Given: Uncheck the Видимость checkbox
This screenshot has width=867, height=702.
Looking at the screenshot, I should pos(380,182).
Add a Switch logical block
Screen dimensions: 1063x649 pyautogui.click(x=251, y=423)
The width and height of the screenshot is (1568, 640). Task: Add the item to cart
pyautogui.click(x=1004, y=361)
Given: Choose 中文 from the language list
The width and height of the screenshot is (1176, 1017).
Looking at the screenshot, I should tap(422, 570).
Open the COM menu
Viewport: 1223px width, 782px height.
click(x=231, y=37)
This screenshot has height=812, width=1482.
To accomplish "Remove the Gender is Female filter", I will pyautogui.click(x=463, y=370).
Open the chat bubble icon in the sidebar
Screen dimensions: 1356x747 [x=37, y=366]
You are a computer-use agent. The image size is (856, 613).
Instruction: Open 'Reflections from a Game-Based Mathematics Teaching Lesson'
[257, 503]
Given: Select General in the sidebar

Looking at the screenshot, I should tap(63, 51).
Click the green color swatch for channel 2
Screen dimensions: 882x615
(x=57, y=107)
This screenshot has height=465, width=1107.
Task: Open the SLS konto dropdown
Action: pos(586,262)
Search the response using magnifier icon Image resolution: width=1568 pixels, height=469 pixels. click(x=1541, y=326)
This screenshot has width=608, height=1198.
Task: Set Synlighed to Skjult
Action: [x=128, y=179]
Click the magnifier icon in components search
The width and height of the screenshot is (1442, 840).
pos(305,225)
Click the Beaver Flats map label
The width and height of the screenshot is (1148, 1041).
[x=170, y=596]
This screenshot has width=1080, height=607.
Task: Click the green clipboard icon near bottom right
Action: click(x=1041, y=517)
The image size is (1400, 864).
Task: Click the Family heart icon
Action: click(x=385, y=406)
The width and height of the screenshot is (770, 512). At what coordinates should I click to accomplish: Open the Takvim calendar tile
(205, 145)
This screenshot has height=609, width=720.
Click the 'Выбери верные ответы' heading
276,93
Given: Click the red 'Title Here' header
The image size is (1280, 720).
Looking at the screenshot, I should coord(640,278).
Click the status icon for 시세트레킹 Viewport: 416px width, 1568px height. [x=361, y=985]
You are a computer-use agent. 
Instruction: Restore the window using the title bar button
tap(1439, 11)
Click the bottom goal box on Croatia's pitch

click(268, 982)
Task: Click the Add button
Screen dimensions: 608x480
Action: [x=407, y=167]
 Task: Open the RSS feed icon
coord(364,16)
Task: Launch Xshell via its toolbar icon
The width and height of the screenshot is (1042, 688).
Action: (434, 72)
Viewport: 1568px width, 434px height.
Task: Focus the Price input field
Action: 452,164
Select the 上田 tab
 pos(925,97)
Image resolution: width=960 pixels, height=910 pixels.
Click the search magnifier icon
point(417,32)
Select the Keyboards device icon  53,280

* Work to complete
Beginning at the opening line of the data, transcribe each line exactly until you reach the line with "Given: Choose 中文 from the language list", which you also include, and go no further.

* Solution to this exercise
Given: Uncheck the Видимость checkbox
This screenshot has width=867, height=702.
Looking at the screenshot, I should pos(380,182).
Add a Switch logical block
Screen dimensions: 1063x649 pyautogui.click(x=251, y=423)
The width and height of the screenshot is (1568, 640). Task: Add the item to cart
pyautogui.click(x=1004, y=361)
Given: Choose 中文 from the language list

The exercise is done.